30th January 2012

I am challenging the Government to show their commitment and support for rural schools and reverse the Budget cuts which will have a devastating effect on small schools throughout the constituency. The Minister’s announcemne that he will review the budetary decision to reduce supports for disadvantaged schools are most welcome however rural schools must be included in any review.

The changes to required pupil numbers as introduced at the end of last year will be catastrophic for smaller rural schools in Tipperary and Offaly and will result in the loss of teachers and possibly closure or amalgamation for some schools. The Department of Education has estimated that this cutback will result in the loss of 250 teaching posts, nationally, over the next 3 years.

Under the Budget plans, the pupil-teacher ratio in small schools, mainly in rural areas, will be increased over the next two years. This effectively means that by the academic year 2014/2015 a school will be required to have 86 pupils to retain four teachers, 56 pupils for three teachers and 20 pupils to maintain 2 teachers in a school. To add insult to injury this applies on a retrospective basis, that is to say that next years teaching allocation is based on the enrolment for September of last year.

Since the effect of this decision has come to light I have been contacted by a large number of rural schools across the constituency.

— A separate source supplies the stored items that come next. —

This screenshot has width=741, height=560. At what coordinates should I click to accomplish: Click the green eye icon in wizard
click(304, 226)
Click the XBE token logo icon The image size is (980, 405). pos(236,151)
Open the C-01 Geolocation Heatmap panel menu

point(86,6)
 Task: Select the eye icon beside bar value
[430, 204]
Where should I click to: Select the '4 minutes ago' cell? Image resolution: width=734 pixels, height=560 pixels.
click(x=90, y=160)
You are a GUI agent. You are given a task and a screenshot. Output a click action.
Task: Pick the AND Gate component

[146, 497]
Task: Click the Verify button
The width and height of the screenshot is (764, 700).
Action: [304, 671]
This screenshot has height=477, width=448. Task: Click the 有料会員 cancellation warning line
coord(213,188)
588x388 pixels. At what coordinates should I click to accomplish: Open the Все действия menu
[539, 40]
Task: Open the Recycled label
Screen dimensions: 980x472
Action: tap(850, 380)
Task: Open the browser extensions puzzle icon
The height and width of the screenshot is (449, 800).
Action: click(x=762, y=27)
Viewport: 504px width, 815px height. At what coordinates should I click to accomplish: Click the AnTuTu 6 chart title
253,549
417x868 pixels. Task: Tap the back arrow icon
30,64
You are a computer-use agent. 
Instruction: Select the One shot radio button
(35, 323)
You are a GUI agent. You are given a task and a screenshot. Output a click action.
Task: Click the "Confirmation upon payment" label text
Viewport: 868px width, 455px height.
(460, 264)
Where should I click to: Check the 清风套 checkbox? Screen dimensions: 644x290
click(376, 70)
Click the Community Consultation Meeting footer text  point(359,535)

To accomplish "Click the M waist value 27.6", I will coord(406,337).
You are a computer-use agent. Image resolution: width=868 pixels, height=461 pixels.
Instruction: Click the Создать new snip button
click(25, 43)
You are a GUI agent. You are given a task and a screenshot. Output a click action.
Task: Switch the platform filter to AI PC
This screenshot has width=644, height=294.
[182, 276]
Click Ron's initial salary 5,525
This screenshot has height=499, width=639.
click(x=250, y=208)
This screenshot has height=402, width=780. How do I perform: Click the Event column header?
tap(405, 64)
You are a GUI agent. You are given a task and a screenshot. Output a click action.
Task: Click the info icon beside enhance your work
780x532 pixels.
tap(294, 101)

This decision means that dozens of teaching posts will be lost in Tipperary. Many of the principals I spoke to feel frustrated and annoyed with the way in which this announcement was made. It was only after examining this announcement closely that the true implications were made clear. I feel that these changes are effectively closing rural schools through stealth and by imposing these changes they are forcing rural schools to examine the possibility of amalgamation.

I have raised this issue with the Minister on a number of occasions and he has refused to re-examine or review this issue. He has simply stated that this proposal is designed to increase fairness across the primary school sector as traditionally rural schools enjoyed a lower pupil teacher ratio. While this may be the case, this disregards the unique position of rural schools and the vital service they provide. The Minister also said that the existing staffing schedule acts as a disincentive for smaller schools to consider amalgamation.

This decision will rip the heart out of rural Ireland and decimate our rural schools. Our smaller schools are an integral part of rural life and a vital resource for communities. There schools are a focal point in a local community and allow children, who are frequently live in remote areas, to be educated close to home, surrounded by friends and neighbours. It spares parents the cost and inconvenience of travelling, what may be a significant distance, to a larger school in the next town or village.

Rural schools are the lifeblood of rural communities. This Government has repeatedly attacked the rural way of life and this decision highlights that. I am calling on Minister Quinn to review the devastating effect this decision will have on rural schools as a matter of urgency.